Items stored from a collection
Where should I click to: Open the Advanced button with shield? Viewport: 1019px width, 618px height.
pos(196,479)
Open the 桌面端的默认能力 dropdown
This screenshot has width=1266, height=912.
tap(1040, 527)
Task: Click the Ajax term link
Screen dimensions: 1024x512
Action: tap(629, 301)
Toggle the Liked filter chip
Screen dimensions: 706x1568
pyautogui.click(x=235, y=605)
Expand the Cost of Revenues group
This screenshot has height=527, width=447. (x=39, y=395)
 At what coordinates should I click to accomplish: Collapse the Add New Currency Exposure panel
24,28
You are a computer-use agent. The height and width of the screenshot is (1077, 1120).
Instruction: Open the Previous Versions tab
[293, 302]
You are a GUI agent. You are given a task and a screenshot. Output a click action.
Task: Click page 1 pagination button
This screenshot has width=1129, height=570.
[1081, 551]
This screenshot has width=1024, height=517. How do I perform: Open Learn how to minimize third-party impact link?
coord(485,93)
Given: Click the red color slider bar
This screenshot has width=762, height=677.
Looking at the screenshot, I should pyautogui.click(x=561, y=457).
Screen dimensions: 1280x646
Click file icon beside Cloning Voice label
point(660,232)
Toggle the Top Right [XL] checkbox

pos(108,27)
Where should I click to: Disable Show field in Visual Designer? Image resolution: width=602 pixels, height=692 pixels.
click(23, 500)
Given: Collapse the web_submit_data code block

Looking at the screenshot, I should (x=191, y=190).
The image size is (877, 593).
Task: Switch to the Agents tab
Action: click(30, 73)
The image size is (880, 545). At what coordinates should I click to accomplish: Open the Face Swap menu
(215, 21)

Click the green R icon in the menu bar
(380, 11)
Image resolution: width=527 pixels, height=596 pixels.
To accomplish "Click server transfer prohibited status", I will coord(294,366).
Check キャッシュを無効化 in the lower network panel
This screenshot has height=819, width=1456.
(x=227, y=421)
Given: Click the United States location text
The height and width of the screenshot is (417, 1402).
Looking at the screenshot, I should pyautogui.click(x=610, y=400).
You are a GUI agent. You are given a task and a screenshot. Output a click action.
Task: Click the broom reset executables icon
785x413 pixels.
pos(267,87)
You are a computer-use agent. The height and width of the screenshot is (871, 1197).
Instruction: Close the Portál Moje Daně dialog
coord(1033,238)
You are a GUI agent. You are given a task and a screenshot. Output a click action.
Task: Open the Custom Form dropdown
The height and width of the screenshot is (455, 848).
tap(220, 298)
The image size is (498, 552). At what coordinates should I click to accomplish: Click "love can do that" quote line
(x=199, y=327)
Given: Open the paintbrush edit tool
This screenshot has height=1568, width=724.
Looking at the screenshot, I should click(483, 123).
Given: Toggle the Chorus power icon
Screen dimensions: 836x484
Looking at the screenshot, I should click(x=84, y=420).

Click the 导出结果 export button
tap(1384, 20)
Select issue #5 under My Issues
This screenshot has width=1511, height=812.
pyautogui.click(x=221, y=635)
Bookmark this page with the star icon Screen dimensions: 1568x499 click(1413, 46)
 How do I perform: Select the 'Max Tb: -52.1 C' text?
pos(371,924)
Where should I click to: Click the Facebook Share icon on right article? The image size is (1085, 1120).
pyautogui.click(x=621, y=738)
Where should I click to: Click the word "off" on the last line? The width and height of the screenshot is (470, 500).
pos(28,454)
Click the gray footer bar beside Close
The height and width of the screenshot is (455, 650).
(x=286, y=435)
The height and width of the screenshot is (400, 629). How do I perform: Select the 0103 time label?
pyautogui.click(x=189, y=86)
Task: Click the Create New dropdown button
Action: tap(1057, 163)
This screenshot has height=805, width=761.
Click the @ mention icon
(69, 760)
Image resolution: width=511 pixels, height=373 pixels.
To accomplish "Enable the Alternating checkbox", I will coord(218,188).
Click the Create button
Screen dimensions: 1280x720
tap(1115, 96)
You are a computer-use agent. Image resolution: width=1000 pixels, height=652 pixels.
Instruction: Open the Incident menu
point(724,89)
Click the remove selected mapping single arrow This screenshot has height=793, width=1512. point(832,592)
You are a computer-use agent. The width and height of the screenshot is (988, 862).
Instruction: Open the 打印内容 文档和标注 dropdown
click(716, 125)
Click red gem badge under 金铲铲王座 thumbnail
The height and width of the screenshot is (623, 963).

▶ PROMPT:
Copy every one of the rows above without changing a single character.

▶ THE OUTPUT:
Where should I click to: Open the Advanced button with shield? Viewport: 1019px width, 618px height.
pos(196,479)
Open the 桌面端的默认能力 dropdown
This screenshot has width=1266, height=912.
tap(1040, 527)
Task: Click the Ajax term link
Screen dimensions: 1024x512
Action: tap(629, 301)
Toggle the Liked filter chip
Screen dimensions: 706x1568
pyautogui.click(x=235, y=605)
Expand the Cost of Revenues group
This screenshot has height=527, width=447. (x=39, y=395)
 At what coordinates should I click to accomplish: Collapse the Add New Currency Exposure panel
24,28
You are a computer-use agent. The height and width of the screenshot is (1077, 1120).
Instruction: Open the Previous Versions tab
[293, 302]
You are a GUI agent. You are given a task and a screenshot. Output a click action.
Task: Click page 1 pagination button
This screenshot has width=1129, height=570.
[1081, 551]
This screenshot has width=1024, height=517. How do I perform: Open Learn how to minimize third-party impact link?
coord(485,93)
Given: Click the red color slider bar
This screenshot has width=762, height=677.
Looking at the screenshot, I should pyautogui.click(x=561, y=457).
Screen dimensions: 1280x646
Click file icon beside Cloning Voice label
point(660,232)
Toggle the Top Right [XL] checkbox

pos(108,27)
Where should I click to: Disable Show field in Visual Designer? Image resolution: width=602 pixels, height=692 pixels.
click(23, 500)
Given: Collapse the web_submit_data code block

Looking at the screenshot, I should (x=191, y=190).
The image size is (877, 593).
Task: Switch to the Agents tab
Action: click(30, 73)
The image size is (880, 545). At what coordinates should I click to accomplish: Open the Face Swap menu
(215, 21)

Click the green R icon in the menu bar
(380, 11)
Image resolution: width=527 pixels, height=596 pixels.
To accomplish "Click server transfer prohibited status", I will coord(294,366).
Check キャッシュを無効化 in the lower network panel
This screenshot has height=819, width=1456.
(x=227, y=421)
Given: Click the United States location text
The height and width of the screenshot is (417, 1402).
Looking at the screenshot, I should pyautogui.click(x=610, y=400).
You are a GUI agent. You are given a task and a screenshot. Output a click action.
Task: Click the broom reset executables icon
785x413 pixels.
pos(267,87)
You are a computer-use agent. The height and width of the screenshot is (871, 1197).
Instruction: Close the Portál Moje Daně dialog
coord(1033,238)
You are a GUI agent. You are given a task and a screenshot. Output a click action.
Task: Open the Custom Form dropdown
The height and width of the screenshot is (455, 848).
tap(220, 298)
The image size is (498, 552). At what coordinates should I click to accomplish: Click "love can do that" quote line
(x=199, y=327)
Given: Open the paintbrush edit tool
This screenshot has height=1568, width=724.
Looking at the screenshot, I should click(483, 123).
Given: Toggle the Chorus power icon
Screen dimensions: 836x484
Looking at the screenshot, I should click(x=84, y=420).

Click the 导出结果 export button
tap(1384, 20)
Select issue #5 under My Issues
This screenshot has width=1511, height=812.
pyautogui.click(x=221, y=635)
Bookmark this page with the star icon Screen dimensions: 1568x499 click(1413, 46)
 How do I perform: Select the 'Max Tb: -52.1 C' text?
pos(371,924)
Where should I click to: Click the Facebook Share icon on right article? The image size is (1085, 1120).
pyautogui.click(x=621, y=738)
Where should I click to: Click the word "off" on the last line? The width and height of the screenshot is (470, 500).
pos(28,454)
Click the gray footer bar beside Close
The height and width of the screenshot is (455, 650).
(x=286, y=435)
The height and width of the screenshot is (400, 629). How do I perform: Select the 0103 time label?
pyautogui.click(x=189, y=86)
Task: Click the Create New dropdown button
Action: tap(1057, 163)
This screenshot has height=805, width=761.
Click the @ mention icon
(69, 760)
Image resolution: width=511 pixels, height=373 pixels.
To accomplish "Enable the Alternating checkbox", I will coord(218,188).
Click the Create button
Screen dimensions: 1280x720
tap(1115, 96)
You are a computer-use agent. Image resolution: width=1000 pixels, height=652 pixels.
Instruction: Open the Incident menu
point(724,89)
Click the remove selected mapping single arrow This screenshot has height=793, width=1512. point(832,592)
You are a computer-use agent. The width and height of the screenshot is (988, 862).
Instruction: Open the 打印内容 文档和标注 dropdown
click(716, 125)
Click red gem badge under 金铲铲王座 thumbnail
The height and width of the screenshot is (623, 963).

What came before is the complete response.